Oct 15 , 2022
By Sundar Pichai
A few years ago, I was in Lagos to see Alphabet’s digital skills programs at work. There was excitement in the air, for the future of technology and all the jobs and opportunities it could bring to Africa. I met a deeply inspiring group of people, from job seekers learning new skills to entrepreneurs with promising new Apps and businesses.
These people were on my mind again when I addressed regional leaders at the African Union’s annual business forum. Although the continent is facing significant challenges in the ongoing pandemic and economic crisis, it also has plenty of reasons to be optimistic through its engineers, developers, and entrepreneurs.
Africa is becoming a place where innovation begins. There were more investment rounds for African tech start-ups last year. People everywhere use mobile payment systems developed in Kenya. Renewable energy solutions created in the continent are shaping a more sustainable future for us all, and thanks to the internet, African businesses can reach global markets while providing solutions to its, and the world’s, most pressing challenges.
I find this meaningful on a personal level. Growing up in India, from the television that gave us a view of other parts of the world to the rotary phone that allowed us to get faster test results, we had to wait for technology to come to us. Today, India is exporting technologies to the world.
Africa has the same opportunity. Despite having 18pc of the global population, the continent currently accounts for 0.4pc of high-tech exports and only two percent of the world’s broader service exports, which are now heavily reliant on technology. Boosting these exports will accelerate growth in the continent, as it has in India.
Africa is on the cusp of a digital transformation. Over the next five years, 300 million more young, entrepreneurial, and tech-savvy Africans are expected to join the digital world. The continent's internet economy has the potential to grow to 180 billion dollars, roughly 5.2pc of the continent’s GDP, by 2025.
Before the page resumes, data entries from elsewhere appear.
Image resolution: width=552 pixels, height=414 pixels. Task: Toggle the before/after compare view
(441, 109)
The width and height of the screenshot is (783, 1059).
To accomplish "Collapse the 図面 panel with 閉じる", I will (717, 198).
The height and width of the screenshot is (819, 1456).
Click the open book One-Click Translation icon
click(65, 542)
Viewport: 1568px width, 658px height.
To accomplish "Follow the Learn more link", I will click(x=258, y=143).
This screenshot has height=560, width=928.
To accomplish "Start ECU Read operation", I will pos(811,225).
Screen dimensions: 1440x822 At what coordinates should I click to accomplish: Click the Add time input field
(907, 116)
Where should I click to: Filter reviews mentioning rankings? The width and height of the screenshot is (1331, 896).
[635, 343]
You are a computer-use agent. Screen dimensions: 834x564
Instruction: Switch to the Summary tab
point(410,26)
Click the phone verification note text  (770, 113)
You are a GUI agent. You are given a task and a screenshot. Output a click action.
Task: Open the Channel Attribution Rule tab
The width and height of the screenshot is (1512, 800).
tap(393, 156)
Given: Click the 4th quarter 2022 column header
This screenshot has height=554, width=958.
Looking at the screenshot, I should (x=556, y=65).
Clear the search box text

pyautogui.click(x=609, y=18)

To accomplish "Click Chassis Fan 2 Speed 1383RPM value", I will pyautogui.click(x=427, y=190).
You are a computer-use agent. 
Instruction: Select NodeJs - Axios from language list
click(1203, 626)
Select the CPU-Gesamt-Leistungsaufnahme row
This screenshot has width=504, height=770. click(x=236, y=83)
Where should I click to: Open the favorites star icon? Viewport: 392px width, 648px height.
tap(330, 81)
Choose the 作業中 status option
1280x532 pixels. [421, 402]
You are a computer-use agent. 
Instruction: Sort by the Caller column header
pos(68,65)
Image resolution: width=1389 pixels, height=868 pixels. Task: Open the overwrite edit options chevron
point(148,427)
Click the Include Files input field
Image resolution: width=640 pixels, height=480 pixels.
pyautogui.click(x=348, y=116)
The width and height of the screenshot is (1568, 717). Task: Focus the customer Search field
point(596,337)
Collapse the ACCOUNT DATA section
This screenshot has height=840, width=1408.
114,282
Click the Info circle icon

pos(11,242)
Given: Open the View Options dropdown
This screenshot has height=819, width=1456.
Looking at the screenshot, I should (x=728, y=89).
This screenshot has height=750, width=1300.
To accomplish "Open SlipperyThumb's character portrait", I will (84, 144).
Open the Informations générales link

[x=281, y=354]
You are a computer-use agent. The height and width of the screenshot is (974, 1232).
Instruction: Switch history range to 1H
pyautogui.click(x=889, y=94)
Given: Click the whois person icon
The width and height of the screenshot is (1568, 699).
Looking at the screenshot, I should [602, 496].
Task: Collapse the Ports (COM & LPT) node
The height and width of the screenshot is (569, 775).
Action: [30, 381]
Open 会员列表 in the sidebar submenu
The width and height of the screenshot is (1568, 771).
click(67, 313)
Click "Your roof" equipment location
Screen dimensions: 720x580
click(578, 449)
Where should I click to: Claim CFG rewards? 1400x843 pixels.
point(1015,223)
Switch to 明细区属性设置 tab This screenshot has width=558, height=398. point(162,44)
First priority must be to help expand affordable and reliable internet access throughout the continent. During the pandemic, we have seen that digital connectivity is a lifeline, assisting people in finding essential information and connecting to critical services. The Equiano subsea cable will bring faster and better quality internet to more people, helping to bring down costs by more than 20pc. Working with partners like Econet Wireless, the Taara team is deploying wireless optical communication links that use light to transmit information at super-high speeds through the air, improving both affordability and connectivity. We are also involved in lowering the barriers to smartphone adaption by working with Safaricom in Kenya, to introduce that country’s first device financing plans.
The second priority should be to help African businesses of all sizes with their digital transformations. Closing that gap means enabling businesses to move online, training more people to pursue careers that depend on technology, and ensuring that companies take advantage of cloud computing.
Companies should invest in products and solutions that fit the continent while governments adjust the regulatory environment and their development strategies to be digital-first. Small businesses need to be at the centre of digitization and training efforts, employing around two-thirds of the continent’s formal workforce.
Next is investing in African entrepreneurs. Where entrepreneurship flourishes, innovation and investment follow. We will invest directly in African start-ups through a dedicated 50 million dollars Africa Investment Fund and our global Black Founders Fund. We have already invested in SafeBoda, an app that connects passengers to a community of safe, trusted drivers, and hope that other companies join to provide additional funding for start-ups across the continent.
The final step is supporting nonprofits and institutions working to unlock the benefits of technology. The AirQo team at Makerere University in Uganda uses artificial intelligence and sensors to monitor air quality. We are providing them with three million dollars to take their work beyond Kampala, as part of a broader 40 million dollar commitment to help NGOs respond to challenges in their communities.
Looking ahead, meaningful partnerships will ensure that Africa’s digital progress is sustainable. We hope that more companies join us in these efforts, ensuring that everyone on the continent takes advantage of the opportunity technology creates.